Challenge 1: Summarize the Python code below in two sentences.

Text shown:
────────
In [2]:
import time
import csv
import re
import numpy as np
import pandas as pd
from nltk.corpus import stopwords
from sklearn.metrics import accuracy_score

TRAINING_NEWS_FILE = 'bbc_news_train.csv'
TEST_FILE = 'bbc_news_test.csv'
NON_WORD_CHAR = re.compile(r'\W+')

def get_csv_data(path):
    data_list = []
    with open(path) as csvfile:
        csvreader = csv.reader(csvfile)
        for row in csvreader:
            data_list.append((tokenize(row[0]), row[1]))
    return data_list

def tokenize(string): 
    true_tokens = []
    stop_words = set(stopwords.words('english'))
    possible_tokens = [NON_WORD_CHAR.sub('', word) for word in string.lower().strip().split() if word not in stop_words]
    for possible in possible_tokens:
        if len(possible) > 0:
            true_tokens.append(possible)
    return true_tokens

def get_feature_words(training_set, size = 1000):#build the vocabulary to count word frequencies that are crucial for building vectors used to calculate probabilities
    feature_words_dict = {}
    for element in training_set:
        for word in element[0]:
            if word in feature_words_dict:
                feature_words_dict[word] += 1
            else:
                feature_words_dict[word] = 1
    feature_words_tuple = sorted(feature_words_dict.items(), key=lambda x:x[1], reverse=True)
    feature_words = list(list(zip(*feature_words_tuple))[0])
    return feature_words[:size] if len(feature_words) > size else feature_words#only extract the most frequent words

def get_category_list(training_set):
    local_category_list = set()
────────
Challenge 2: In the listing, take the stretch from the line containing "Viewport: 700px width, 913px" through the line containing "(2087, 1378)", and write it out again with "Continue" switched to "Proceed" and nothing else altered.
────────
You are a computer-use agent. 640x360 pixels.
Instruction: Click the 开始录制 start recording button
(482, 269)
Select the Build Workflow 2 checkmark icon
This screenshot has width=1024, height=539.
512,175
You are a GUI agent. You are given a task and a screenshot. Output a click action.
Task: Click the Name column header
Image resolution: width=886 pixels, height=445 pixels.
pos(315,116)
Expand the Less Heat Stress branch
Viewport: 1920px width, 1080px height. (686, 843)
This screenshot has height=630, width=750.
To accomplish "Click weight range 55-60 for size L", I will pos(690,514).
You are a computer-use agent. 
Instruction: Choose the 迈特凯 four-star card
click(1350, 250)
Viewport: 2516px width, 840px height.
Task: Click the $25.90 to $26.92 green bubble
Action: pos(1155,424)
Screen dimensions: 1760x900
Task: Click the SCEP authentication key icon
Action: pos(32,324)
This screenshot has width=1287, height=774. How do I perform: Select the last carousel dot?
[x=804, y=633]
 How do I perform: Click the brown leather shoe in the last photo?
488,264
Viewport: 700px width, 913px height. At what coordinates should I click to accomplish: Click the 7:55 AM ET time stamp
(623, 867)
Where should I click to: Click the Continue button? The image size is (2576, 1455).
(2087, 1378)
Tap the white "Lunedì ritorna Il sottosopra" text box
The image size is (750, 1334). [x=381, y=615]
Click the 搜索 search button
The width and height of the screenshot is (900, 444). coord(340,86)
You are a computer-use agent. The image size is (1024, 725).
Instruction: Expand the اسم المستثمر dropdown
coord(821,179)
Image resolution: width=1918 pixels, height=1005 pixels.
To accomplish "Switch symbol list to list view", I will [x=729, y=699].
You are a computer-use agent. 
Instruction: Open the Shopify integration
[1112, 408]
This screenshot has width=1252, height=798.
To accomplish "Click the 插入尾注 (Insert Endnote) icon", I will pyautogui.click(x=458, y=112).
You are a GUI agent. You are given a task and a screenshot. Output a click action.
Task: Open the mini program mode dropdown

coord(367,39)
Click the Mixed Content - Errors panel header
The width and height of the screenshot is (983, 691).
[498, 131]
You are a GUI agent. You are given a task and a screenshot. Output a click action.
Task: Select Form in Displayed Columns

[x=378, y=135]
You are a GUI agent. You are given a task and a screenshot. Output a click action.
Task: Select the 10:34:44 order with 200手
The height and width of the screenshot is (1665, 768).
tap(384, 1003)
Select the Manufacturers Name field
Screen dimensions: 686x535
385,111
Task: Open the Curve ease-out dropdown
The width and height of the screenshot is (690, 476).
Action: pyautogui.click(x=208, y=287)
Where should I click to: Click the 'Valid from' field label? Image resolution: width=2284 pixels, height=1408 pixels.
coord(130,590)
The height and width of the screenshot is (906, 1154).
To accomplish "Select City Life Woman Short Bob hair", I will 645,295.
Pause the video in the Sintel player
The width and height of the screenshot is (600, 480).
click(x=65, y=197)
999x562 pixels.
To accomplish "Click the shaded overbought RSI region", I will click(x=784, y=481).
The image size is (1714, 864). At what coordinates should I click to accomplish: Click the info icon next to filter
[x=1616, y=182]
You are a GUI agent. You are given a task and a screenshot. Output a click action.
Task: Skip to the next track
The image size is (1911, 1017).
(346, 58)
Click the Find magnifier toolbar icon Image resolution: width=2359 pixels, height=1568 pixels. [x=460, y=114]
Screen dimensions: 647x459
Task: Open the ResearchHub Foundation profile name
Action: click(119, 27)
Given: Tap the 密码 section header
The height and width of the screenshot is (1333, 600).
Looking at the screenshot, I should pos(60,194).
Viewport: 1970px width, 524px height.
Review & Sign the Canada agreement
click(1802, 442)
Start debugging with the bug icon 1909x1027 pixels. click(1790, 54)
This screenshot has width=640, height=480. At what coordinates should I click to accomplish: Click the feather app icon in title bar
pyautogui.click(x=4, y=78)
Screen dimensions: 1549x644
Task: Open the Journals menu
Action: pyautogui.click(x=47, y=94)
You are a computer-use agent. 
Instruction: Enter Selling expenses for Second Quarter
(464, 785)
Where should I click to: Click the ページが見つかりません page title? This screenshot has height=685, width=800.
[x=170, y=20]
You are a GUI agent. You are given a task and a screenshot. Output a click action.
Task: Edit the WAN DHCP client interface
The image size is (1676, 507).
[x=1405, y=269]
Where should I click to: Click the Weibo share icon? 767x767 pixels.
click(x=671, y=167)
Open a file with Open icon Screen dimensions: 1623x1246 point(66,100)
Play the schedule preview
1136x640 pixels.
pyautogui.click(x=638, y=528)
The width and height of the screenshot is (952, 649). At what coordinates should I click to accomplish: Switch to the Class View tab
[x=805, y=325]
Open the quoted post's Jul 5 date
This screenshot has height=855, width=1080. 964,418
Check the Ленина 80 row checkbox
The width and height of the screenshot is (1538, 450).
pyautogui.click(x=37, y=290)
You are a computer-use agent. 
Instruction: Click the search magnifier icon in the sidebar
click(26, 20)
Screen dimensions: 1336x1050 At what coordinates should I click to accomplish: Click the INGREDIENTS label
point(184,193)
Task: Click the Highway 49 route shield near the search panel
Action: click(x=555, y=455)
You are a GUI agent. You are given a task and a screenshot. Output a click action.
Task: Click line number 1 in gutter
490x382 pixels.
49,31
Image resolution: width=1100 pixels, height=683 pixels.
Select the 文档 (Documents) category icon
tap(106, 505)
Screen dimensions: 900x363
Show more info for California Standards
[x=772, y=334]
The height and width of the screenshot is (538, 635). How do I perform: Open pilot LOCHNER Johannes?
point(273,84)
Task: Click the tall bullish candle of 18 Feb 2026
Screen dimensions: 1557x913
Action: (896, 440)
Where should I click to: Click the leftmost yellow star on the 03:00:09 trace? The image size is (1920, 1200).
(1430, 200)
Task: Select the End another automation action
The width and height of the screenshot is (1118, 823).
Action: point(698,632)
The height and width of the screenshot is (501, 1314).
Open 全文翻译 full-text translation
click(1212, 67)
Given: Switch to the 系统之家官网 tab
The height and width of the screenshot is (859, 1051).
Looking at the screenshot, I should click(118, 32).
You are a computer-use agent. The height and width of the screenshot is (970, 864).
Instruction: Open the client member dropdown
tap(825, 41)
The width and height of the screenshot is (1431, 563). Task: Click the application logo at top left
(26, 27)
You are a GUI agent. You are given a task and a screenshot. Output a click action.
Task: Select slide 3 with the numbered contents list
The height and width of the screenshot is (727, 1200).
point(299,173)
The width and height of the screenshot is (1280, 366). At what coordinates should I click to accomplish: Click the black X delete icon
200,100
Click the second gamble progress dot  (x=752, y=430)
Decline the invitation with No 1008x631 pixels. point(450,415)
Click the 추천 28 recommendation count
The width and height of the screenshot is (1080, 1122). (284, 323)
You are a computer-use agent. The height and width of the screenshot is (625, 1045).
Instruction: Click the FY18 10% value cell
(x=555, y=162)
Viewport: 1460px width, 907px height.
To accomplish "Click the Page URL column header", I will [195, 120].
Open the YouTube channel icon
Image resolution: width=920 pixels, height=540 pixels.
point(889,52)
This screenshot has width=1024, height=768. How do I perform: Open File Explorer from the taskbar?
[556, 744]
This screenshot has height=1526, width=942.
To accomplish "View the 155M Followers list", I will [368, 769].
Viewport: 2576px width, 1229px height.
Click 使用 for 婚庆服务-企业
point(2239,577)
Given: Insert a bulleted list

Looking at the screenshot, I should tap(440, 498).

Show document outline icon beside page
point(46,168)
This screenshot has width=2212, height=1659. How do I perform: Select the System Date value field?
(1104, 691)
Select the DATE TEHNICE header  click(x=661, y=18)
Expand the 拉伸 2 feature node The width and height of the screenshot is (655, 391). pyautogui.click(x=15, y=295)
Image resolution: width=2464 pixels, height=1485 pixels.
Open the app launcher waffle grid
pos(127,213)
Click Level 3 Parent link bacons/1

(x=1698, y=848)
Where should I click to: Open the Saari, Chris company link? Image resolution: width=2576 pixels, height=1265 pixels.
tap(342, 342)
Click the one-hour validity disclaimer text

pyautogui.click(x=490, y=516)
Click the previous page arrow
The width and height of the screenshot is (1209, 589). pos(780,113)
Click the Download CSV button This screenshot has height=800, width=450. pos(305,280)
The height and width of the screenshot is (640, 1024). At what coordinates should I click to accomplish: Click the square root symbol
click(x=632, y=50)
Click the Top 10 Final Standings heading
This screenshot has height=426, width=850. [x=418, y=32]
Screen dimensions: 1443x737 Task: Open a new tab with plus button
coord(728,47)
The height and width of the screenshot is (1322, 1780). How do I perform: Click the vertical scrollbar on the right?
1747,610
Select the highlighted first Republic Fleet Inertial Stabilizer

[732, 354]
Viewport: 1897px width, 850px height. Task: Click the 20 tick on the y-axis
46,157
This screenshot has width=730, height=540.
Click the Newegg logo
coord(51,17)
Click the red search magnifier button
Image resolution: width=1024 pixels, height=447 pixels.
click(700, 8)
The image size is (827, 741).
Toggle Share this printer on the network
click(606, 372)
────────
Correct response 1: The code imports libraries such as csv, re, pandas, NLTK stop words and scikit-learn's accuracy score, and names training and test CSV files of BBC news. It defines functions that read CSV rows into pairs of tokenized text and a label, tokenize text by lowercasing it, skipping English stop words and stripping non-word characters, and build a vocabulary of the most frequent words, up to 1,000 by default.

Correct response 2:
Viewport: 700px width, 913px height. At what coordinates should I click to accomplish: Click the 7:55 AM ET time stamp
(623, 867)
Where should I click to: Click the Proceed button? The image size is (2576, 1455).
(2087, 1378)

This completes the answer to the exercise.